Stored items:
————————

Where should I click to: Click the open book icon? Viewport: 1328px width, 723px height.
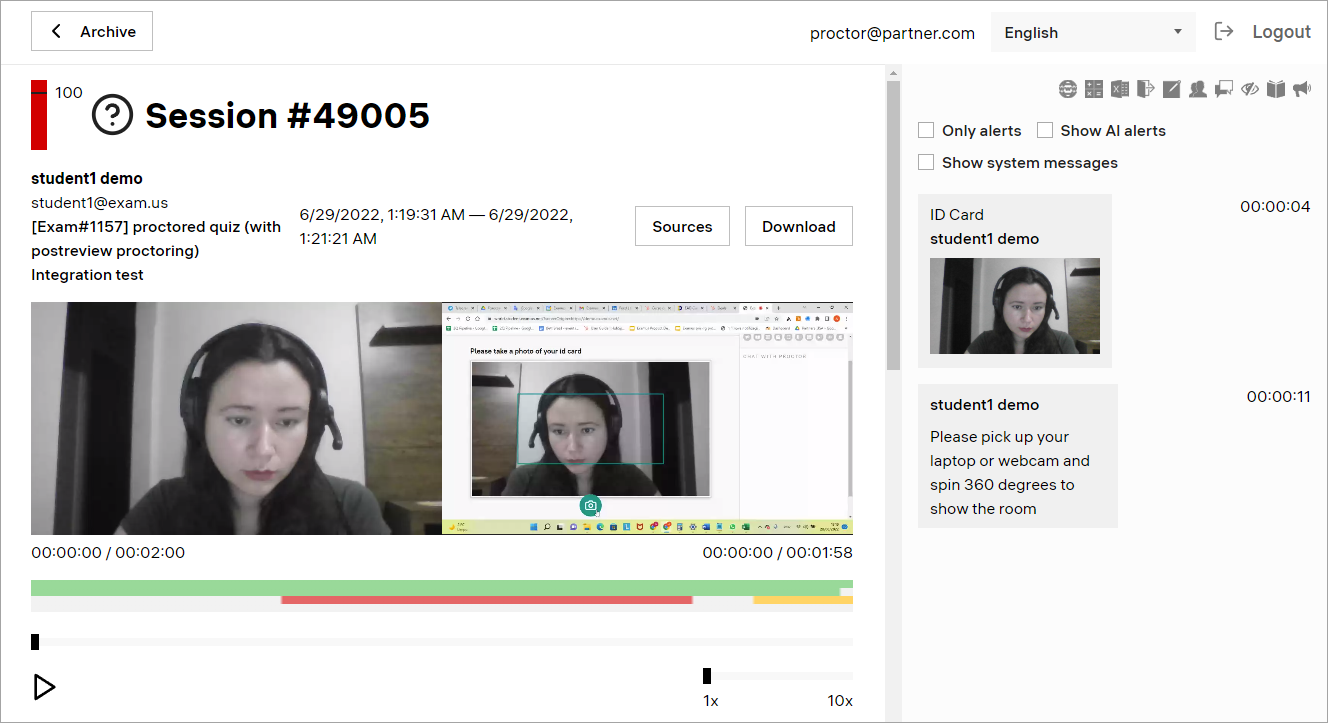[1276, 89]
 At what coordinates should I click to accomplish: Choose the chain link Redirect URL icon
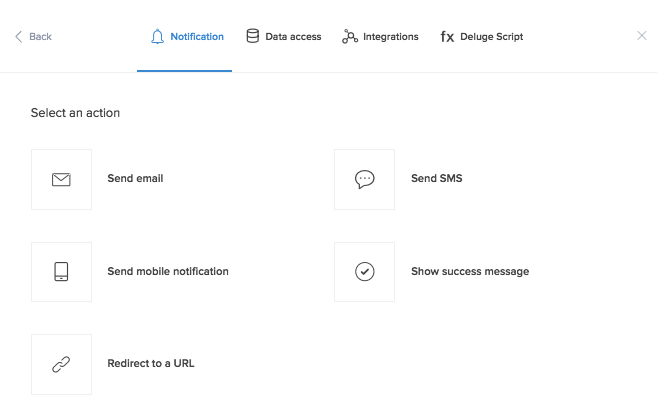61,364
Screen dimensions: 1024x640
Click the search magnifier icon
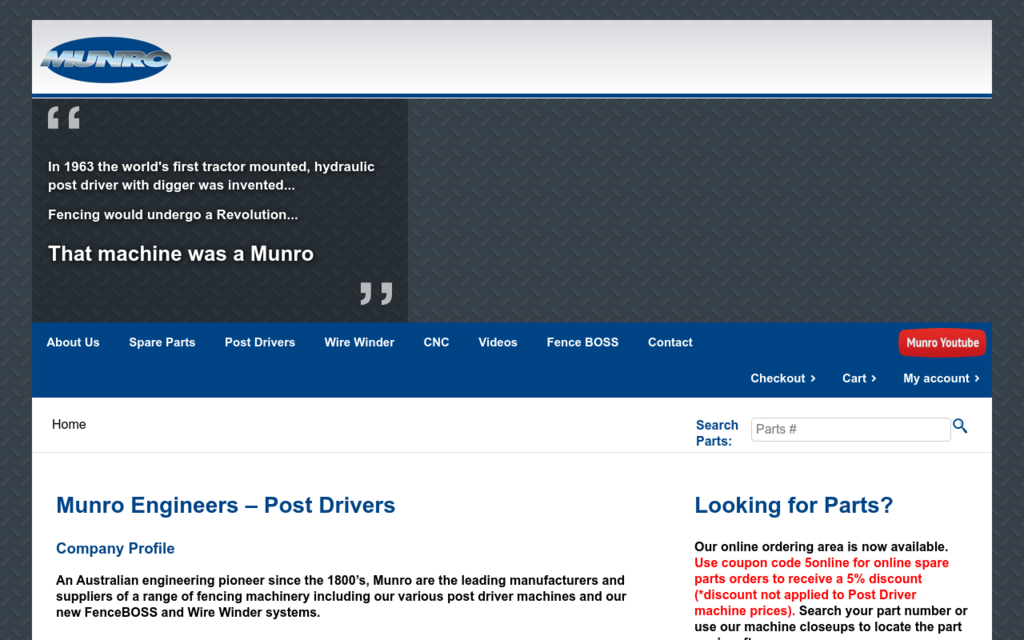click(x=960, y=425)
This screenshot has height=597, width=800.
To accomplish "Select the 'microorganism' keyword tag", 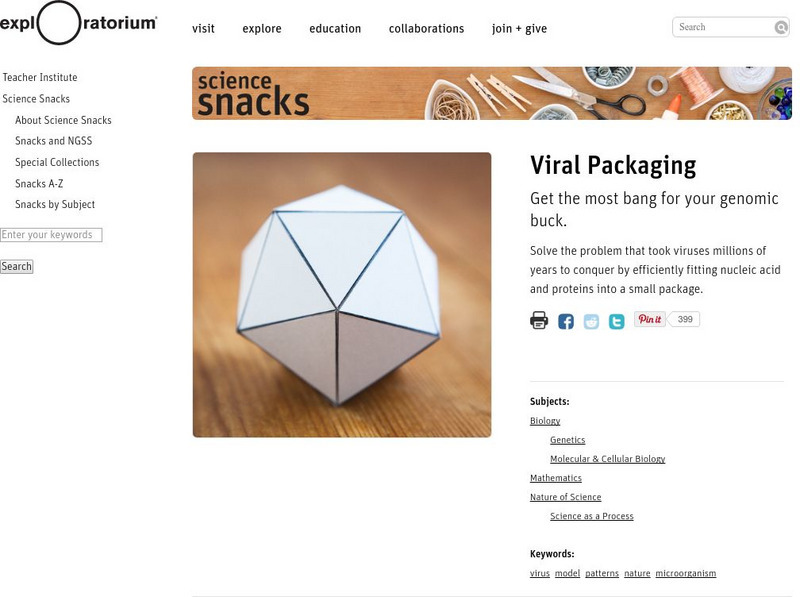I will click(685, 574).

————————

● WHAT IS REQUIRED
Only the line with "This screenshot has height=597, width=800." and those preceding it, back to the first line of the entries, should be repeated exactly, without pictures.

● ANSWER TO THE EXERCISE
Where should I click to: Click the open book icon? Viewport: 1328px width, 723px height.
[1276, 89]
 At what coordinates should I click to accomplish: Choose the chain link Redirect URL icon
61,364
Screen dimensions: 1024x640
Click the search magnifier icon
click(x=960, y=425)
This screenshot has height=597, width=800.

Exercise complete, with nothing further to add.